## Provided passage

== Segment start ==

Is your cat urinating outside the litterbox because she’s upset at changes in the household, or because she has a urinary tract infection? Is she clawing up the furniture because she’s upset, or because she’s sick?
Cats are incredibly sensitive to stress, and that sensitivity often translates into genuine medical problems such as urinary tract and respiratory infections. What’s more, cats often hide signs of illness as part of their evolutionary defense against predators. That’s why behavior changes are often the only sign even the most attentive owner can pick up on that something’s wrong.
On the other hand, sometimes a behavior problem actually is primarily a behavior problem. How can a pet owner know what’s really going on?
At the 2016 NAVC Veterinary Conference, board-certified veterinary behaviorist Dr. Debra Horwitz and board-certified veterinary internal medicine specialist Dr. Gary Oswald mapped out a path to guide veterinarians through that tangled terrain. Their advice will help frustrated cat owners too.
The most important message for pet owners and vets alike is this: The first step when behavior changes are noted by the owner is to rule out all likely medical causes. This goes for changes in eating habits, grooming, meowing or other vocalization, or litterbox usage, as well as the onset of aggression toward people or other pets.
That means the appropriate response to a cat who is urinating or defecating outside the litterbox is not to try to figure out what message the cat is sending you, but to visit the veterinarian to see if kidney disease or some other health condition is behind the change in behavior.
It means that if your cat suddenly turns on another cat in the home with whom he’s always gotten along in the past, you need to head to the vet to rule out medical causes first.
It means if your cat stops grooming herself, or starts grooming herself obsessively, you shouldn’t spend time wondering if it all traces back to some kittenhood trauma; you need to visit the veterinarian.
In their presentation, Drs. Horwitz and Oswald cited neurological disorders as frequent causes of mood and behavior changes in cats. Cancer affecting the central nervous system, toxic exposure, seizures – the list of neurological conditions that can manifest as behavior changes is lengthy, and covers nearly any behavior problem that might occur.
Ditto for the endocrine system, which maintains and balances the complex system of communication by hormonal signals in the body. “Cats with endocrine disorders frequently manifest behavioral changes and clinical signs that can be confused with primary behavioral disorders,” noted the presenters in the conference proceedings. “Cats with clinical signs including aggression, withdrawn interaction with owner, weight loss or gain, poor grooming habits, and inappropriate urination should be evaluated for a variety of feline endocrine disorders.”
Gastrointestinal and skin or ear problems can be behind many behavior issues as well, but one of the biggest triggers is pain. Pain itself can be caused by any number of underlying medical conditions, including arthritis, and is something the cat will often try to hide. Those efforts to act as if nothing’s wrong can lead the cat to withdraw from the owner or from normal behaviors such as play, as well as change the cat’s relationship with other pets in the family.

== Segment end ==

## Record extracts
== Segment start ==

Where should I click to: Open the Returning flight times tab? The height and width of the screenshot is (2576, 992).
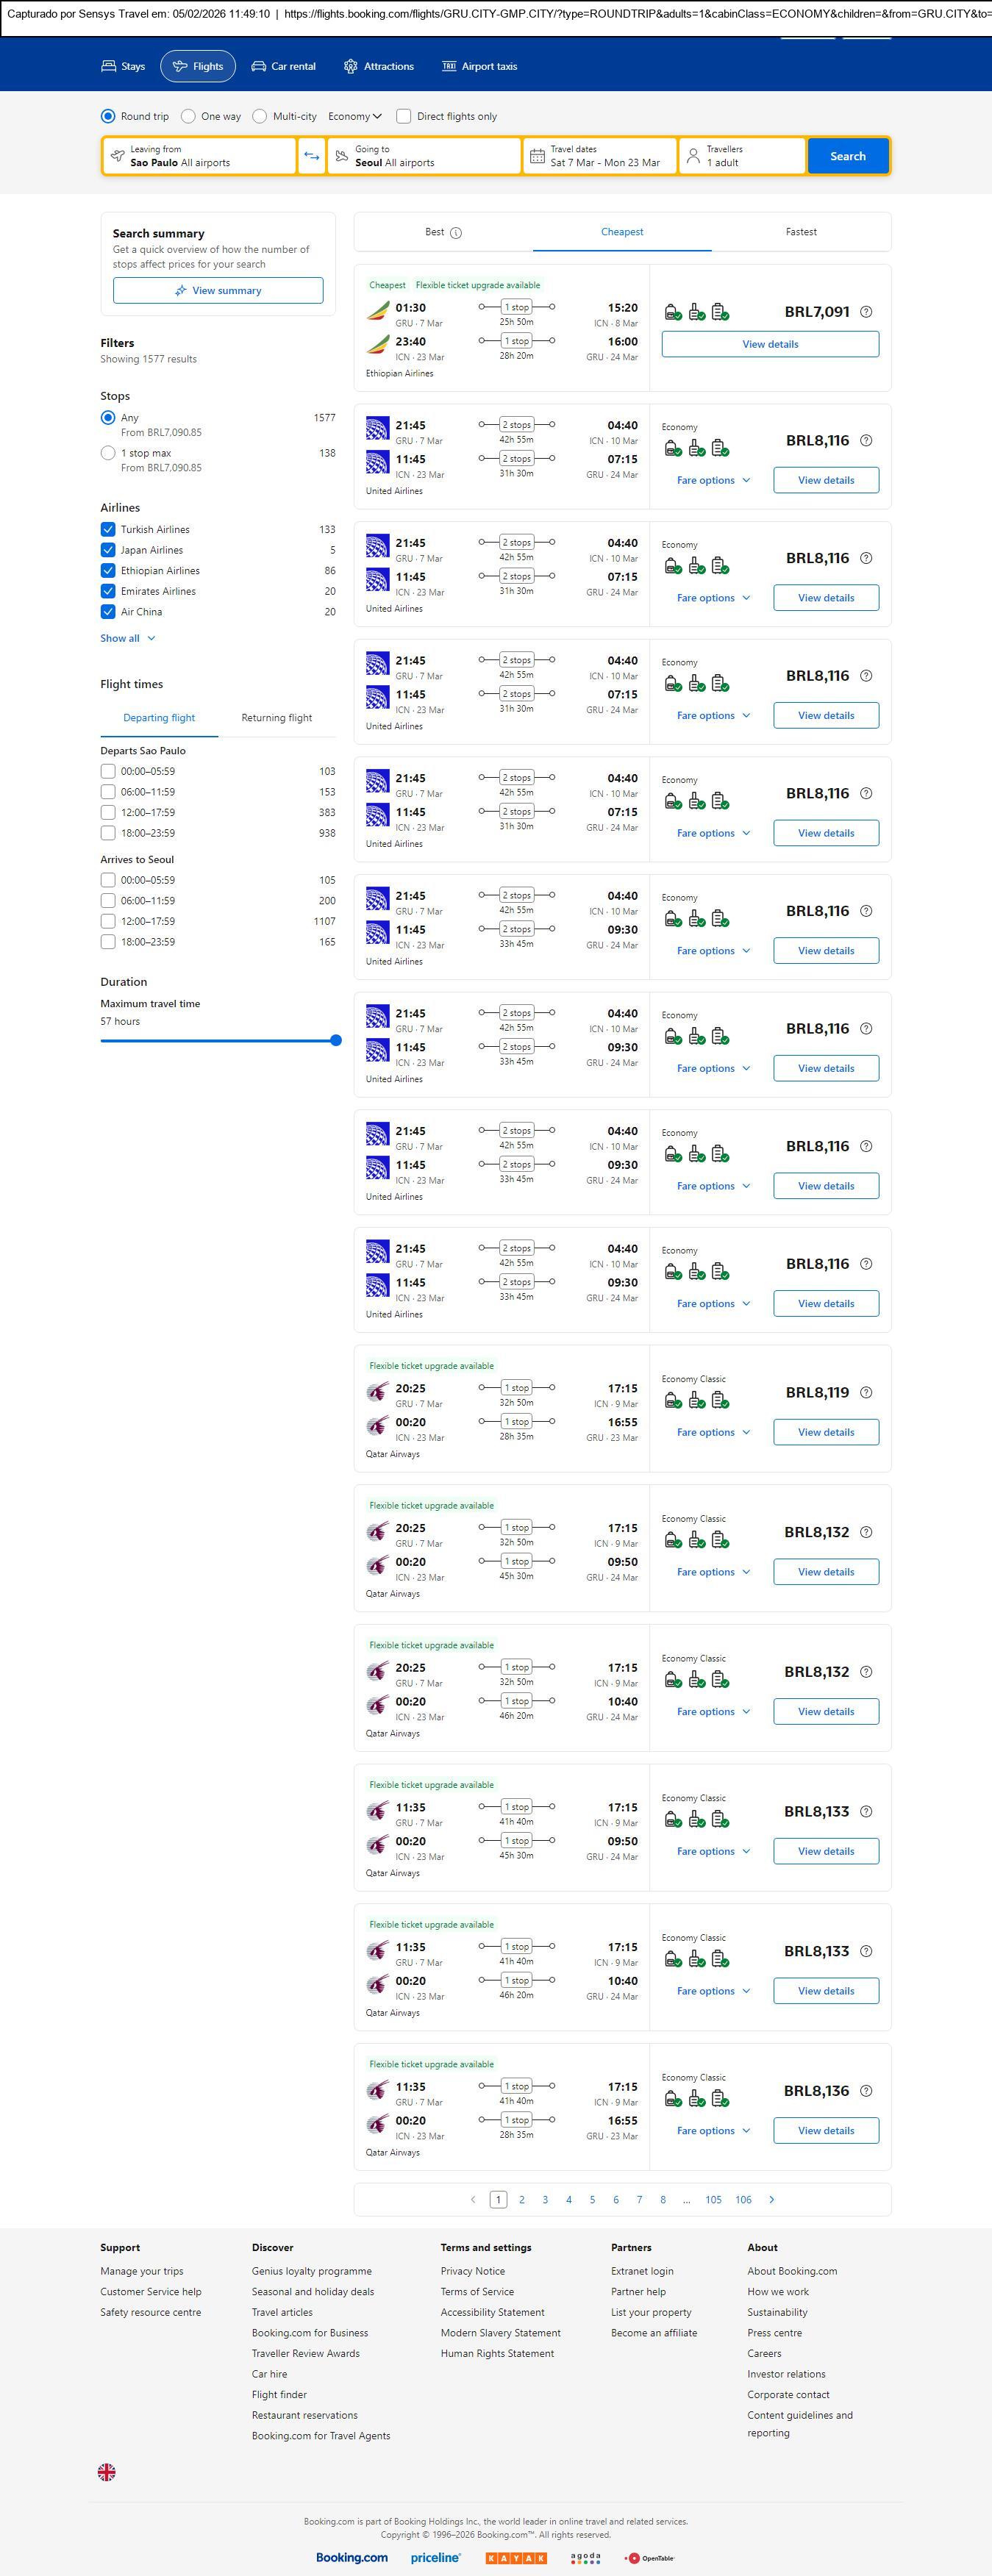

== Segment end ==
== Segment start ==

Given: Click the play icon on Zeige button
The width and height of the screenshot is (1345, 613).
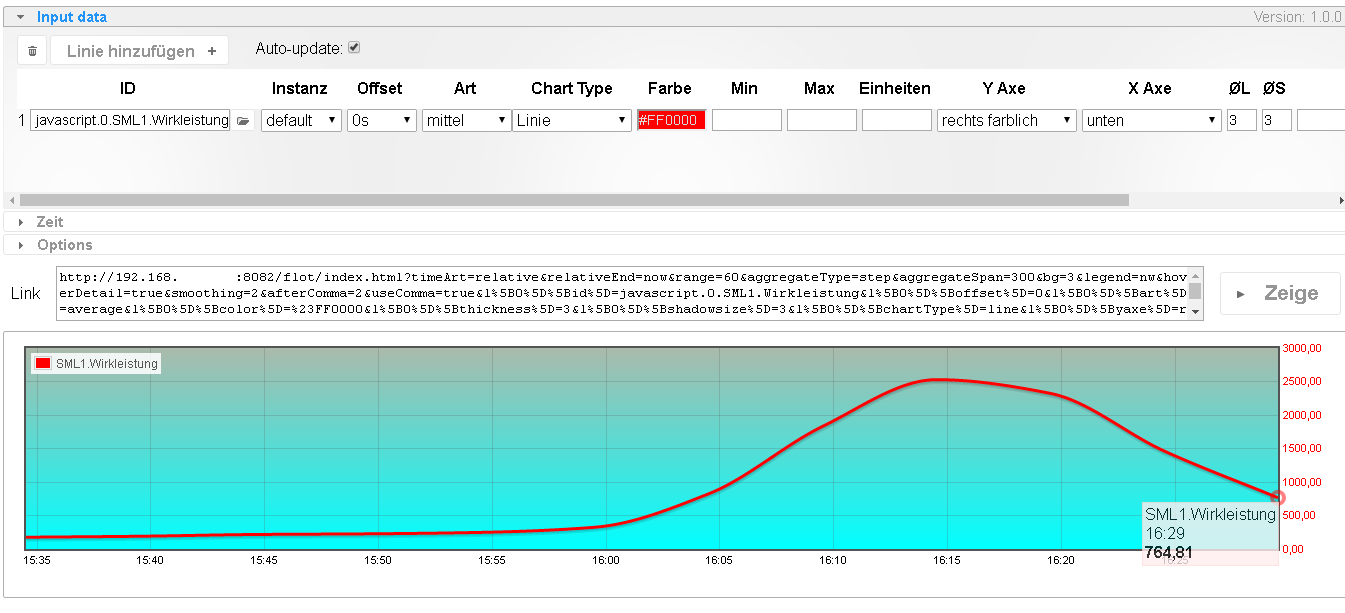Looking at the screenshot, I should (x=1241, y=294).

== Segment end ==

## Directions
- a) According to the article on cat behavior changes, what is the first step when an owner notices a change in a cat's behavior?
- b) Condense the paragraph of the article on cat behavior changes that begins "Cats are incredibly sensitive to stress" into two sentences, keeping its main facts.
- c) Reproduce the article on cat behavior changes from "It means if" up to and including "that might occur.".
Answer using only the article on cat behavior changes.

## Problem solutions
- a) Rule out all likely medical causes.

- b) Stress affects cats strongly and often leads to real illnesses such as urinary tract and respiratory infections. Because cats hide signs of illness as an evolutionary defense against predators, behavior changes are often the only sign of trouble even an attentive owner can notice.

- c)
It means if your cat stops grooming herself, or starts grooming herself obsessively, you shouldn’t spend time wondering if it all traces back to some kittenhood trauma; you need to visit the veterinarian.
In their presentation, Drs. Horwitz and Oswald cited neurological disorders as frequent causes of mood and behavior changes in cats. Cancer affecting the central nervous system, toxic exposure, seizures – the list of neurological conditions that can manifest as behavior changes is lengthy, and covers nearly any behavior problem that might occur.